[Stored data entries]
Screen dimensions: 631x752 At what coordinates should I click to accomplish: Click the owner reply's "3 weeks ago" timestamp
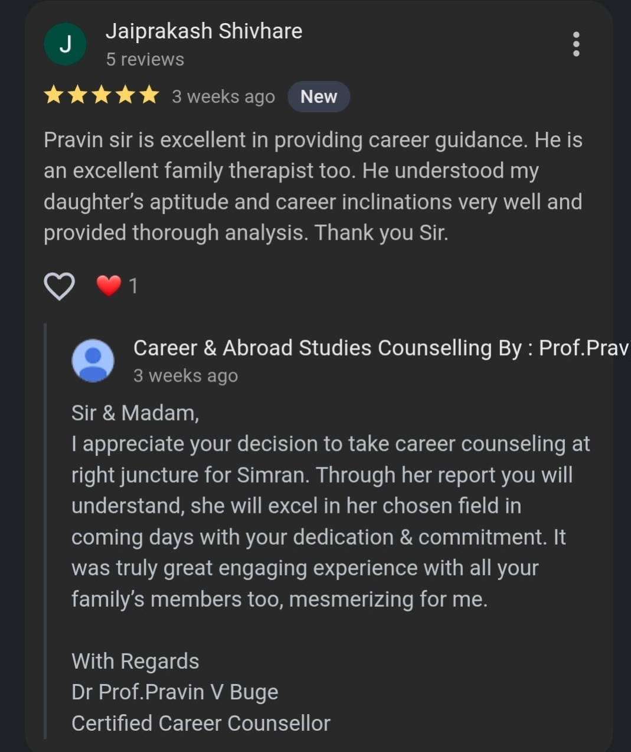(x=185, y=376)
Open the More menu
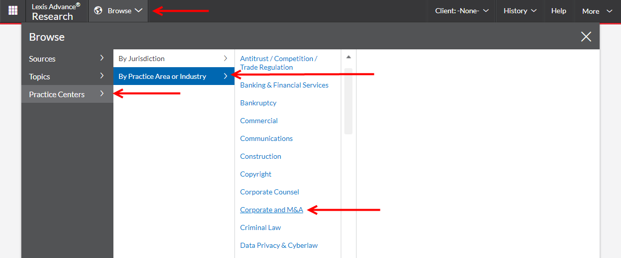This screenshot has height=258, width=621. point(597,11)
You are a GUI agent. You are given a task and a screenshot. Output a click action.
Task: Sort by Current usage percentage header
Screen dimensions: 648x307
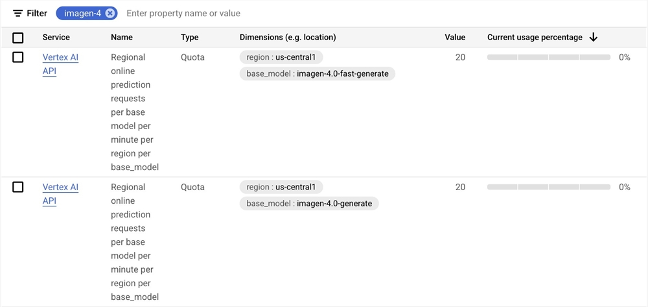tap(535, 38)
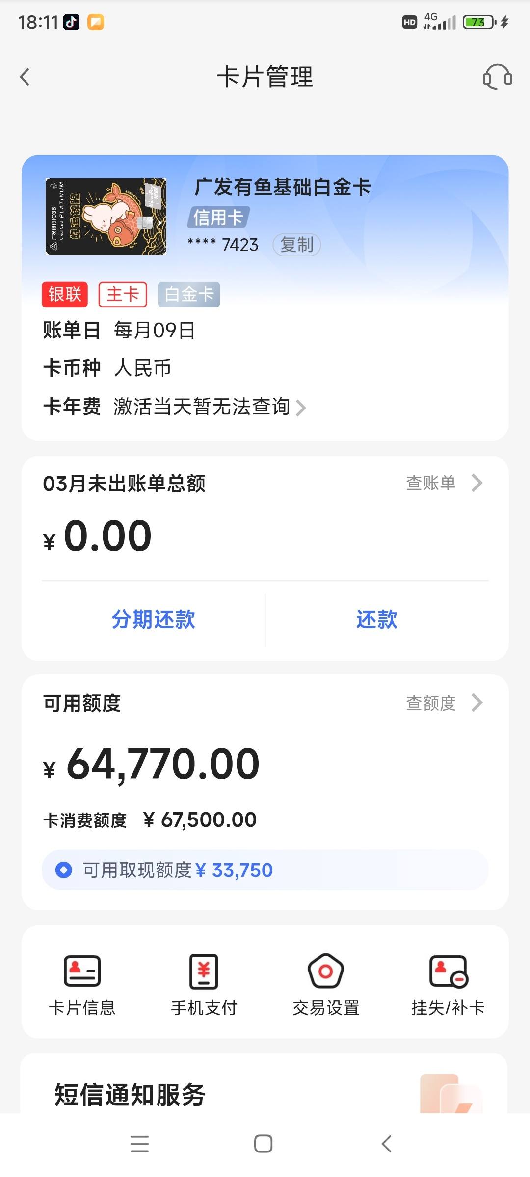Tap 分期还款 installment repayment

point(153,619)
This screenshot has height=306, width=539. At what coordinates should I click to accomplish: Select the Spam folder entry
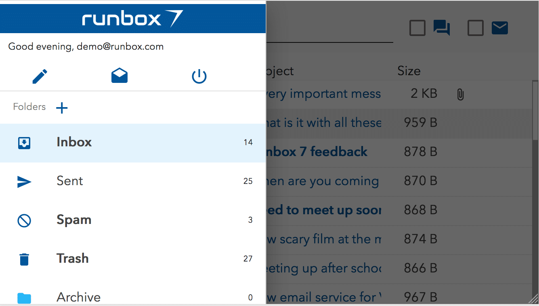74,220
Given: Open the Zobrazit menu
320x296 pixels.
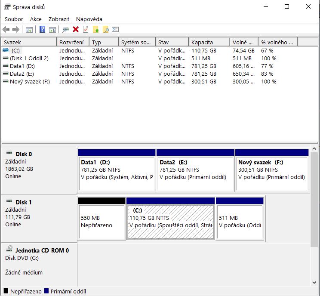Looking at the screenshot, I should coord(58,19).
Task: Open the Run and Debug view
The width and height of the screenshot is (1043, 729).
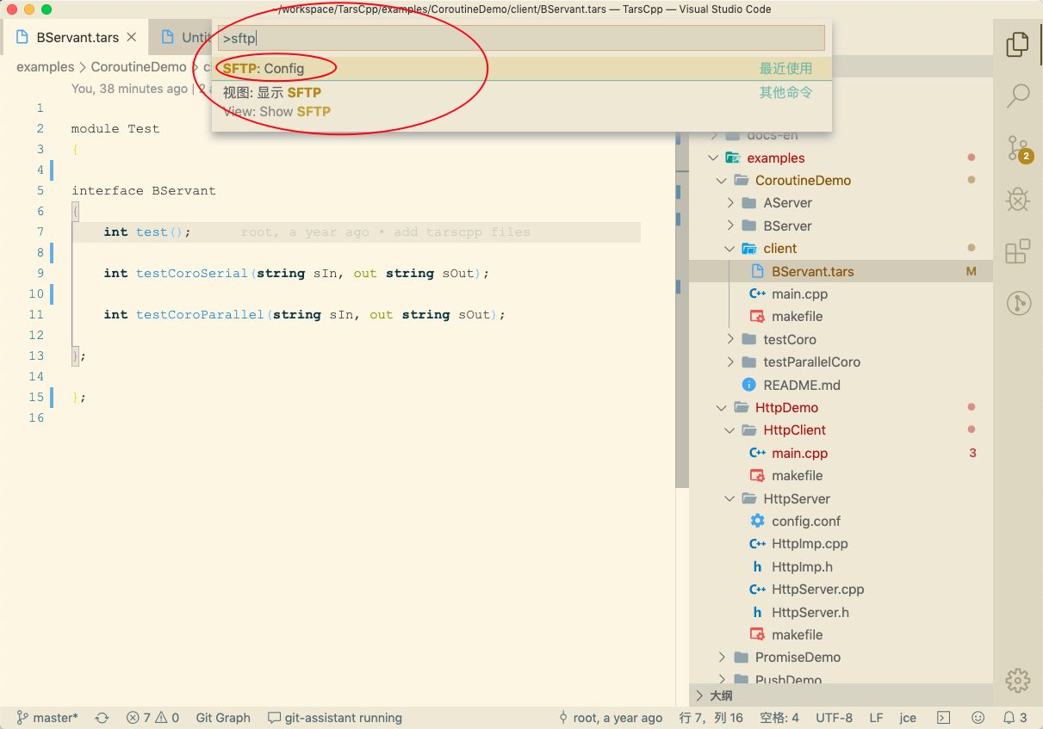Action: [1017, 200]
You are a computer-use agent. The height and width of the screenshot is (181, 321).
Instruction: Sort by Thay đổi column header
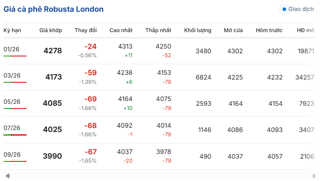86,30
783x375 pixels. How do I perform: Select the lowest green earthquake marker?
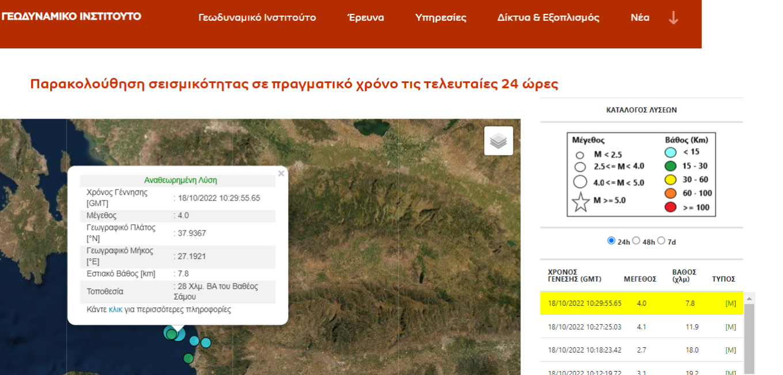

▸ **REQUIREMENT**: Make an exact copy of the records above, with the pictures left out.

▸ **FINISHED TASK**:
Screen dimensions: 631x752 At what coordinates should I click to accomplish: Click the owner reply's "3 weeks ago" timestamp
(x=185, y=376)
Open the More menu
This screenshot has height=258, width=621. point(597,11)
You are a GUI agent. You are given a task and a screenshot. Output a click action.
Task: Sort by Current usage percentage header
Screen dimensions: 648x307
tap(535, 38)
Tap 分期还款 installment repayment

point(153,619)
This screenshot has height=306, width=539. At what coordinates should I click to accomplish: Select the Spam folder entry
74,220
Given: Open the Zobrazit menu
320x296 pixels.
Looking at the screenshot, I should coord(58,19).
Task: Open the Run and Debug view
The width and height of the screenshot is (1043, 729).
Action: [1017, 200]
You are a computer-use agent. The height and width of the screenshot is (181, 321).
Instruction: Sort by Thay đổi column header
86,30
783x375 pixels. How do I perform: Select the lowest green earthquake marker?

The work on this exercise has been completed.